Antes sorria, com compaixão, quando lia o conto “Natal” do Torga.
Este ano, quando o procurei nas prateleiras da estante e reli, dos meus olhos escorreram lágrimas de uma pura tristeza reconfortante.
Não é pela minha formação católica que me revejo naquele conto, mas sim pelos valores que o meu juízo filtrou como válidos e que defendo com a minha honra.
Filtros de alguma lógica e bom-senso que devo à família.

A família também se renova, as gerações sucedem-se.
Talvez um dia o meu entusiasmo renasça das cinzas e voe como a Fénix, nos rostos e corações dos mais novos que hão-de vir.
Passarei o testemunho!

A felicidade está e estará sempre nas coisas simples.

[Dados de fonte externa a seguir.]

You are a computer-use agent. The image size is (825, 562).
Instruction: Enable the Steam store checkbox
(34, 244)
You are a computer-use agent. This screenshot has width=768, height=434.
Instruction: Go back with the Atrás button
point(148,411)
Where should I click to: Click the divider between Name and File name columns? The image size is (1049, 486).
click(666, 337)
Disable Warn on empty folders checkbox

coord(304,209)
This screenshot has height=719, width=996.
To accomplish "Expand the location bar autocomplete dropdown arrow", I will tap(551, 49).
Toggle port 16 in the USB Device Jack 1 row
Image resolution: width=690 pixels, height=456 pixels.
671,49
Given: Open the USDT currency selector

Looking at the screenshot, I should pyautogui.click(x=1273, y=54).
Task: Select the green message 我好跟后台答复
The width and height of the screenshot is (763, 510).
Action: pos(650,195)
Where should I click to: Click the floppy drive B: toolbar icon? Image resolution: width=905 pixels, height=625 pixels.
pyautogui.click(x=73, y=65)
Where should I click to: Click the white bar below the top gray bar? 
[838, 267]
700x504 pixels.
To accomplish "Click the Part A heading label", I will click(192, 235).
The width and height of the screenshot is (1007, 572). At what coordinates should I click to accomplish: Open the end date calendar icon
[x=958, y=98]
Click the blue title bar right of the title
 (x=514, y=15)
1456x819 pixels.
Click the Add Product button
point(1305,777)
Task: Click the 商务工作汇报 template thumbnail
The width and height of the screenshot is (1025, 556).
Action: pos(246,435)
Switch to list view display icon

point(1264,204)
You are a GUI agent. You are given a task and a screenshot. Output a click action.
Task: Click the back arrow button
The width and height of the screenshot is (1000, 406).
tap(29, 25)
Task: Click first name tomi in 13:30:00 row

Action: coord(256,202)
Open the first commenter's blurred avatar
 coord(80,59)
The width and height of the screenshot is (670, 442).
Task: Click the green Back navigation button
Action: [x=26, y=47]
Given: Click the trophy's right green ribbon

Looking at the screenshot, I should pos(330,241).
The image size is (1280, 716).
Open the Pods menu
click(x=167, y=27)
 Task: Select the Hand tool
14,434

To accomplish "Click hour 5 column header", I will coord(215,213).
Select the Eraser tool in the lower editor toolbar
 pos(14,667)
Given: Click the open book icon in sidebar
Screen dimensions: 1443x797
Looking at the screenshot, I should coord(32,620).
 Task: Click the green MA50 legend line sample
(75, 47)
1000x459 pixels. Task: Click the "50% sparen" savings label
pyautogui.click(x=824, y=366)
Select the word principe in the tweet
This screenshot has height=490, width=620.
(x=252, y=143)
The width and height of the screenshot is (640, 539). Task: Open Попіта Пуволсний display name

Nota nostálgica esta, afirmarão vocês com toda a convicção.
Terão razão.

Como eu disse a família renova-se.
Com esta nota, a primeira presa em 2007, assinalo a morte da Vó Xandrina.
Para mim, ela representará sempre mais que os outros a quem fiz referência neste bloco de notas. Se fui capaz de assinalar outras efemérides necrológicas, algumas tecendo largos elogios, por uma questão de coerência terei de perpetuar, aqui também, a memória da minha avó.

Vó Xandrina
Alexandrina dos Prazeres, senhora dos seus 93 aninhos, não acreditava que o Homem tinha caminhado na Lua mas acreditava em nós, nas três gerações que gerou e criou.
Fico apenas chateado por ela me ter faltado à promessa de esperar pela quinta geração da família.
Sei que tenho a minha cota parte de responsabilidade nesse aspecto e que há limites que nos são impostos pela Natureza.
Por isso afirmo que aqueles que serão nados saberão quem ela foi, o que fez, o que disse.
Saberão também quem foram os outros de quem serão descendência.
Há coisas que têm de ser preservadas.

E assim começa 2007. Como 2006 terminou.
Gente a nascer e gente a morrer...
Celebre-se a vida.
Com mais entusiasmo e sentimento que o Natal.


Pequena nota:
Para quem não conhece "Natal", procure-o nos "Novos Contos da Montanha" de Miguel Torga.

1 Anotação:

Anónimo anotou...

Fogo, meu...

À Vó Xandrina, Hip, Hip....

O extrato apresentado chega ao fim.